Cette révolution technologique alimentée par la pandémie, avec son télétravail et son changement des modèles de diffusion, notamment avec un plus grand recours aux spectacles offerts en ligne, pour des publics qui n’avaient parfois jamais eu accès aux oeuvres présentées dans les salles montréalaises, ou ailleurs, va aussi teinter les créations théâtrales à venir, estime Mme Konrad. C’est d’ailleurs déjà un peu le cas, rectifie-t-elle.
« Après, la question que je me pose, c’est quel sera l’impact de cette vulnérabilité sur les oeuvres, sur leur diffusion. »
Présenter, mais de quelle façon? À quel endroit?
Ultimement, avance encore Mme Konrad, l’art vivant « ne possède pas d’alternative » : il faut que celui-ci soit présenté devant public, sur scène. « Rester devant un écran pour voir un spectacle n’est pas du tout dans l’expérience esthétique de l’art vivant. Par contre, je pense que l’on peut développer des outils numériques qui permettent de décentraliser l’art et la culture, de l’amener dans les régions, via internet, et permettre aussi à la jeunesse, ou encore à tous, d’avoir un contact avec des oeuvres majeures qui ne se promènent pas dans les régions. »

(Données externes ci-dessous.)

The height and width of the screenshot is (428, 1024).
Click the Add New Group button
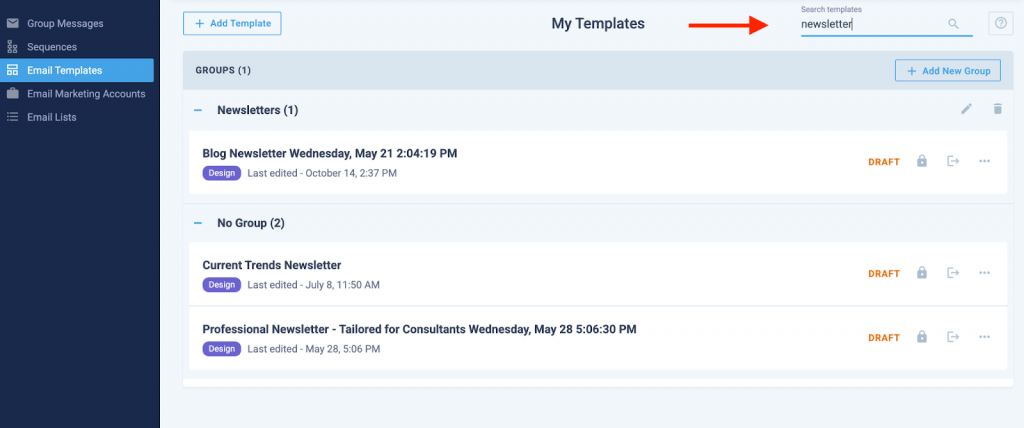tap(947, 71)
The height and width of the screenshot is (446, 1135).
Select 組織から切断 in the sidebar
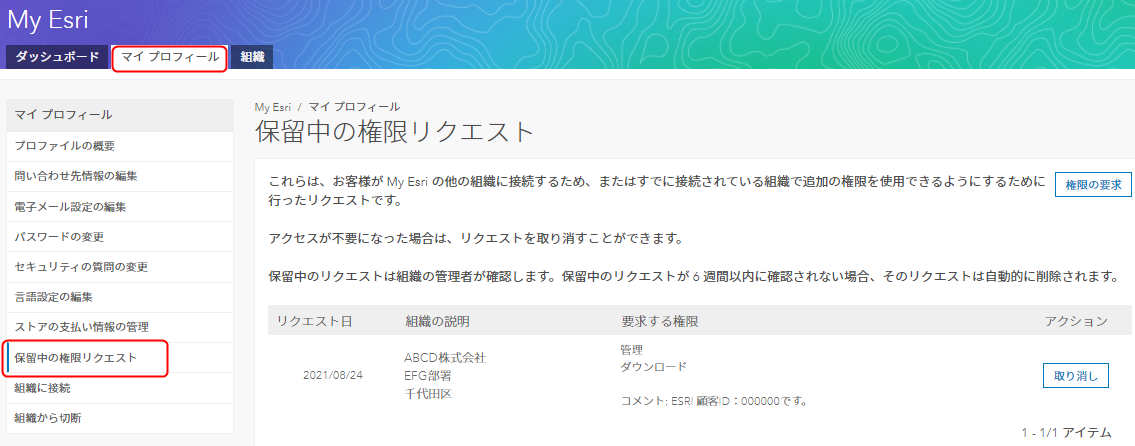pyautogui.click(x=119, y=418)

« Je crois qu’il faudra réfléchir à ce sujet », ajoute-t-elle.
En attendant, l’emploi du temps de Mme Konrad sera particulièrement chargé. Parce qu’en plus d’occuper les fonctions de directrice générale et artistique, la femme de théâtre demeure directrice artistique de la compagnie LA FABRIK. Et c’est sans oublier, également, son contrat d’exclusivité d’une durée de 10 ans signé avec l’Usine C, qui est toujours en cours.
Nul doute, ainsi, qu’Angela Konrad souhaitera présenter les deux autres volets de la trilogie Vernon Subutex, de Virginie Despentes, dont la première partie a été jouée en juin.

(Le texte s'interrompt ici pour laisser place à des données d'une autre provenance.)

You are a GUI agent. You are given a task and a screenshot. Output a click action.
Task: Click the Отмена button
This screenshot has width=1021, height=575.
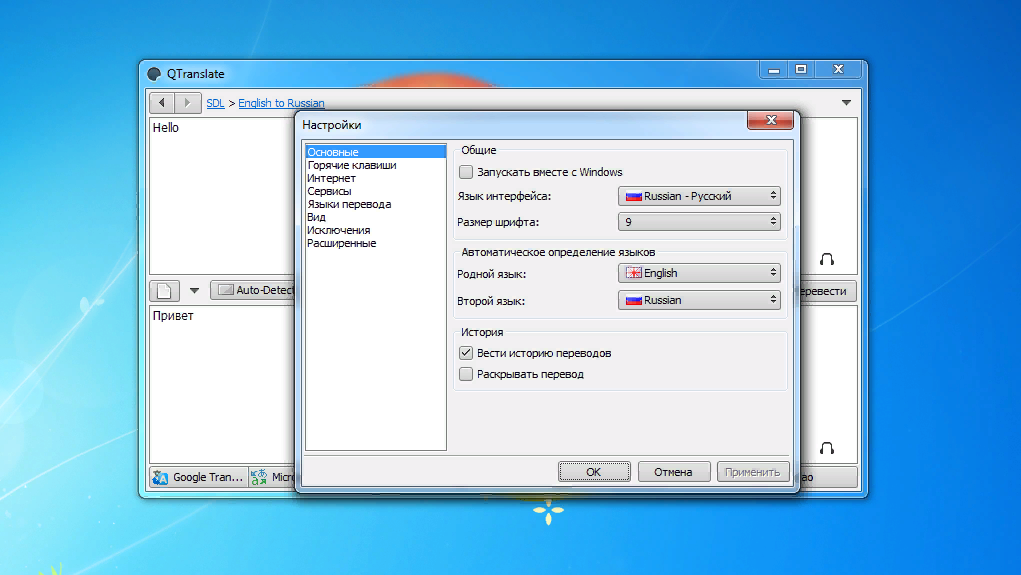point(673,471)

Et comment combiner tout cela? Au téléphone, Mme Konrad répond « qu’elle a toujours su s’organiser d’une certaine manière, d’avoir une vie du côté de ce qui sera maintenant la direction artistique et la création ».

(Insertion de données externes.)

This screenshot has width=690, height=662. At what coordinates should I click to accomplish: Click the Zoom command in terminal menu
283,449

« J’ai toujours dit que la clé du succès, c’est l’anticipation. Avec des projets de grande envergure, j’ai dû les anticiper, notamment avec des maquettes. Je crois que c’est peut-être aussi une réflexion sur comment créer différemment, comment créer autrement. Dans le futur, j’aimerais donner plus de place à la recherche, à l’approfondissement de la recherche théâtrale. Et permettre aussi aux créateurs et interprètes avec qui je travaille d’envisager des créations à plus long terme. »
« Je vais continuer à organiser ma vie pour pouvoir faire les deux (direction et création), tout en me gardant un espace de liberté personnelle. Mais je suis une sportive dans l’âme… Je crois qu’il y a quelque chose de cette exigence-là, de cette hyperactivité-là qui reflète assez bien mon énergie vitale. Moi je suis très heureuse avec tout ça », conclut Mme Konrad.